> Task prompt
Only these lines of the data below are wanted: the one with "Image resolution: width=1008", the one with "Open chart view", and any lines between them, each repeated exactly.

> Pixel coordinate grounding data
Segment Open
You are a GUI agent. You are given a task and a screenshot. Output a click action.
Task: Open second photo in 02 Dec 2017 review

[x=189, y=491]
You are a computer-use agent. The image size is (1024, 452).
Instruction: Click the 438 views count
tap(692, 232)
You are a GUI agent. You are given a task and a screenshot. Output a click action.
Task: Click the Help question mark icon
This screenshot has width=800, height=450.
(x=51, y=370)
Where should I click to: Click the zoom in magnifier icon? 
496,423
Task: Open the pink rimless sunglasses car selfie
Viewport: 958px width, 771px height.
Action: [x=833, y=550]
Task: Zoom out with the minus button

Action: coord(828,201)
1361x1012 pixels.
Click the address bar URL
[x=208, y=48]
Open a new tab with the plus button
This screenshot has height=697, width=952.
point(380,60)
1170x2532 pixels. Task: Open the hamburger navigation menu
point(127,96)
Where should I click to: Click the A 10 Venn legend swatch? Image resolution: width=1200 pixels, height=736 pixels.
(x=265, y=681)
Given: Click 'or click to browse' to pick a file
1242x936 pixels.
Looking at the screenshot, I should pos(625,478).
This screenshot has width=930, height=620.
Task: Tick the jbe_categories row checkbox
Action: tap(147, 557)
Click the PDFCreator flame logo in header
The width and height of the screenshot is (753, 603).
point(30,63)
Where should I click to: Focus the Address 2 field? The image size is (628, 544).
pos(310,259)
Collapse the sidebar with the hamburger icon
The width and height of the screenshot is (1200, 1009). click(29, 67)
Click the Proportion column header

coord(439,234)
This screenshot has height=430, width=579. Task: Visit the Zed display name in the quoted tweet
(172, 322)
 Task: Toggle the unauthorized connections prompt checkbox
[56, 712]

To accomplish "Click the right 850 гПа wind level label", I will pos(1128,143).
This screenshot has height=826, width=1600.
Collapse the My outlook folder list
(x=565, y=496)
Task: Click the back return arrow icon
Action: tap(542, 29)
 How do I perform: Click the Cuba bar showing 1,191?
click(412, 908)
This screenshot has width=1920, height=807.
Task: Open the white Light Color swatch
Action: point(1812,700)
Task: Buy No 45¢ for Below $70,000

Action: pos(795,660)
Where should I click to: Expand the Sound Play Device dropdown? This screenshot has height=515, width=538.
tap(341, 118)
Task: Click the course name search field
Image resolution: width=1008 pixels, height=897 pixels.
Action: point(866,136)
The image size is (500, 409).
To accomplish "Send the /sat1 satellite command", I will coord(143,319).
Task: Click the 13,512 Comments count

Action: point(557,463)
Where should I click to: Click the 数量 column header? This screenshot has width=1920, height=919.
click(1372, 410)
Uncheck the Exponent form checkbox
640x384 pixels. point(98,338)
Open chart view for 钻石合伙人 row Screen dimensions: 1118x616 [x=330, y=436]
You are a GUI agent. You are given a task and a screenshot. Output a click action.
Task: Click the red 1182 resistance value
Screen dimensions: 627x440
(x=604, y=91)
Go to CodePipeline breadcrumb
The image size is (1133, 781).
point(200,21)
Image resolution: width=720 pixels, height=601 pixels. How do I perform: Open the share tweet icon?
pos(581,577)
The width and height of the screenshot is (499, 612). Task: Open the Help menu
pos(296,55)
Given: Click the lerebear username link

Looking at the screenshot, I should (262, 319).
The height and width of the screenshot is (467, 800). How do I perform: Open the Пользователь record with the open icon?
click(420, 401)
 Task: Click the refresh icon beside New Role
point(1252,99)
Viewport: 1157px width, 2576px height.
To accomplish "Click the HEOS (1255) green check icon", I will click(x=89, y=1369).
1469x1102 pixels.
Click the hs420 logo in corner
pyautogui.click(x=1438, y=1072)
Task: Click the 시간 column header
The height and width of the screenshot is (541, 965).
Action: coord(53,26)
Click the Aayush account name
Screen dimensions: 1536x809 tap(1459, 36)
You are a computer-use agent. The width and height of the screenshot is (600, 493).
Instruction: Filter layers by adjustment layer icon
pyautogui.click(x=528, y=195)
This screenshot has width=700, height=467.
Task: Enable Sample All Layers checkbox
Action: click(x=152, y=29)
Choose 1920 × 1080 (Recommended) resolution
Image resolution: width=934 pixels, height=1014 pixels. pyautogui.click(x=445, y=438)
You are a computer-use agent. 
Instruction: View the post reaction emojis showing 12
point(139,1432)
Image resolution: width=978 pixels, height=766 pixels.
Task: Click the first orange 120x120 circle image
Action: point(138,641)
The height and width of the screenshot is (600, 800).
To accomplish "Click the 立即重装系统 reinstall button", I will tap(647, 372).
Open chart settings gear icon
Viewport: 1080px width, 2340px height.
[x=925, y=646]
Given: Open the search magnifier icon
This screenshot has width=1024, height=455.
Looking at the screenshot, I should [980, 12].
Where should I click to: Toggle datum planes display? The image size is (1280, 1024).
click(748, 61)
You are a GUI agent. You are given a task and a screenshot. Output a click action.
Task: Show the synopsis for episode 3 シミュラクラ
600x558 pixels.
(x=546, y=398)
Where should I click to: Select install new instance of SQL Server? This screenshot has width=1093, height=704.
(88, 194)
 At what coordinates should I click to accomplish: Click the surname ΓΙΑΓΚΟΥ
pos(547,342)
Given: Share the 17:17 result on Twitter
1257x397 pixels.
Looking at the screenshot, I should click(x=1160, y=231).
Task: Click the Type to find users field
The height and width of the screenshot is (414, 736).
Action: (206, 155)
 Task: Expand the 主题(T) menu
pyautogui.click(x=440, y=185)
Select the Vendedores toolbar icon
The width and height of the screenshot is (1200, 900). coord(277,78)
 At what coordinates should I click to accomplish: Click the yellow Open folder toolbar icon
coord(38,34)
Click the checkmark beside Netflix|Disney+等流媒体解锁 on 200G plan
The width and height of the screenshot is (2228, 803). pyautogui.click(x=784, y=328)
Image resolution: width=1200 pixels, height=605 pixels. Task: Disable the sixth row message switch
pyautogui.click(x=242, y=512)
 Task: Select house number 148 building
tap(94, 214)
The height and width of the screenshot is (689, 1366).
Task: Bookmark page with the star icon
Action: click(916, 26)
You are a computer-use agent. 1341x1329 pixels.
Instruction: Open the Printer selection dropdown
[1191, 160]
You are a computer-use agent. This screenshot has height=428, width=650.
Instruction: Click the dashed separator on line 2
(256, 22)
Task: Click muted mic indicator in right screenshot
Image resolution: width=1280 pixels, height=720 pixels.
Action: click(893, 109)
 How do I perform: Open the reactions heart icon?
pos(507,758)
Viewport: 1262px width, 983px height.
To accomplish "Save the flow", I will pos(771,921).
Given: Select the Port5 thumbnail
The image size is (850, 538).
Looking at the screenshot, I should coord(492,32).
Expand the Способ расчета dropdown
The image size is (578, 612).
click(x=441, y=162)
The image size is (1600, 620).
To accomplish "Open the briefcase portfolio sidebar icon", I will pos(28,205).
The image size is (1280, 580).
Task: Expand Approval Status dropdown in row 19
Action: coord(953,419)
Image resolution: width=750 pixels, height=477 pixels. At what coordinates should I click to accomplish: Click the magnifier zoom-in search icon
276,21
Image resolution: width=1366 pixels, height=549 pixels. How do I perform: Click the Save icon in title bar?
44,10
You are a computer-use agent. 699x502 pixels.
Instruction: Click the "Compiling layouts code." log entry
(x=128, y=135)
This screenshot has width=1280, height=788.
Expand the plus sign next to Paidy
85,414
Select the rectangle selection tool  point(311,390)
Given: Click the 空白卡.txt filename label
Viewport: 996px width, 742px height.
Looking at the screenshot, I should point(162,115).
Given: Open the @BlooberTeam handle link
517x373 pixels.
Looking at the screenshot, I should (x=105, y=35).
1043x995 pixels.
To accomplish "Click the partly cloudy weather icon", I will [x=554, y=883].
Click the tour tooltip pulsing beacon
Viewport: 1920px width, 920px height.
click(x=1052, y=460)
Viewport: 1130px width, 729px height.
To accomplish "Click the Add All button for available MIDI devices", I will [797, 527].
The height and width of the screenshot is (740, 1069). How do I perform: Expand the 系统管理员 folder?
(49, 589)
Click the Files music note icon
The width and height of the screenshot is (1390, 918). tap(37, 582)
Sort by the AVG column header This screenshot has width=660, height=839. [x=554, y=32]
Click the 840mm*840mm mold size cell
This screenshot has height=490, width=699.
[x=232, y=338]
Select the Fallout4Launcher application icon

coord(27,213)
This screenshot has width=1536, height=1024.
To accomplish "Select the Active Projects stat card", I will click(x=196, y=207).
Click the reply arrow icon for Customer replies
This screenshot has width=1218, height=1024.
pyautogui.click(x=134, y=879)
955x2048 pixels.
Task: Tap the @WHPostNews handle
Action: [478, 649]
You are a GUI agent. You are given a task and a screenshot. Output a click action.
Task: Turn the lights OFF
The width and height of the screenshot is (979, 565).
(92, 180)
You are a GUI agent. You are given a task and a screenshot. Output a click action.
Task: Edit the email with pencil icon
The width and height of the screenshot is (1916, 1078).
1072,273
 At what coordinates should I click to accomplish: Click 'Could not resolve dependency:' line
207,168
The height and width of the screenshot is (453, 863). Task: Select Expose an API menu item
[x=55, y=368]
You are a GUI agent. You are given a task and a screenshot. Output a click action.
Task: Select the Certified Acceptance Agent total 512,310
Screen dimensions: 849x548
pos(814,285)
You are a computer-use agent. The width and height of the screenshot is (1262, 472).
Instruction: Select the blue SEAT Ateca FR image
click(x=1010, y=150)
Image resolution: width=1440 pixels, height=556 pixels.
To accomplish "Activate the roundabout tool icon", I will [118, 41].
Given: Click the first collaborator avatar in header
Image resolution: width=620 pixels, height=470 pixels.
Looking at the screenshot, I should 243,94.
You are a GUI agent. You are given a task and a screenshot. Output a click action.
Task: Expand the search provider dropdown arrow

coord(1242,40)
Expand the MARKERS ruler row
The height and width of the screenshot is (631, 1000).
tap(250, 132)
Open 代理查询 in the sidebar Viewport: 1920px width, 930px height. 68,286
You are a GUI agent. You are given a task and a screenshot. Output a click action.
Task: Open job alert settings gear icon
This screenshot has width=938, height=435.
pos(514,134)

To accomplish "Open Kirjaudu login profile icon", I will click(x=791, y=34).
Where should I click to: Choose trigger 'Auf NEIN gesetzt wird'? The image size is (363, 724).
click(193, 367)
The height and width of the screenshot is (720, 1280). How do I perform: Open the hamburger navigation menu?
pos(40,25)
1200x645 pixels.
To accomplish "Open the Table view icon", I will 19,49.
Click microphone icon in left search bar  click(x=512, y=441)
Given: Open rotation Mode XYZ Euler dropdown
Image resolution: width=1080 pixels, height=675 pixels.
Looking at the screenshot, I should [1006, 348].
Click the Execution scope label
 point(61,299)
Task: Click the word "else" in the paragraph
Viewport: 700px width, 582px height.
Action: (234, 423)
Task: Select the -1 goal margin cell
Segment Closed
> Exercise solution
Image resolution: width=1008 pixels, height=897 pixels.
Action: point(866,136)
The image size is (500, 409).
To accomplish "Send the /sat1 satellite command", I will coord(143,319).
Task: Click the 13,512 Comments count

Action: point(557,463)
Where should I click to: Click the 数量 column header? This screenshot has width=1920, height=919.
click(1372, 410)
Uncheck the Exponent form checkbox
640x384 pixels. point(98,338)
Open chart view for 钻石合伙人 row Screen dimensions: 1118x616 [x=330, y=436]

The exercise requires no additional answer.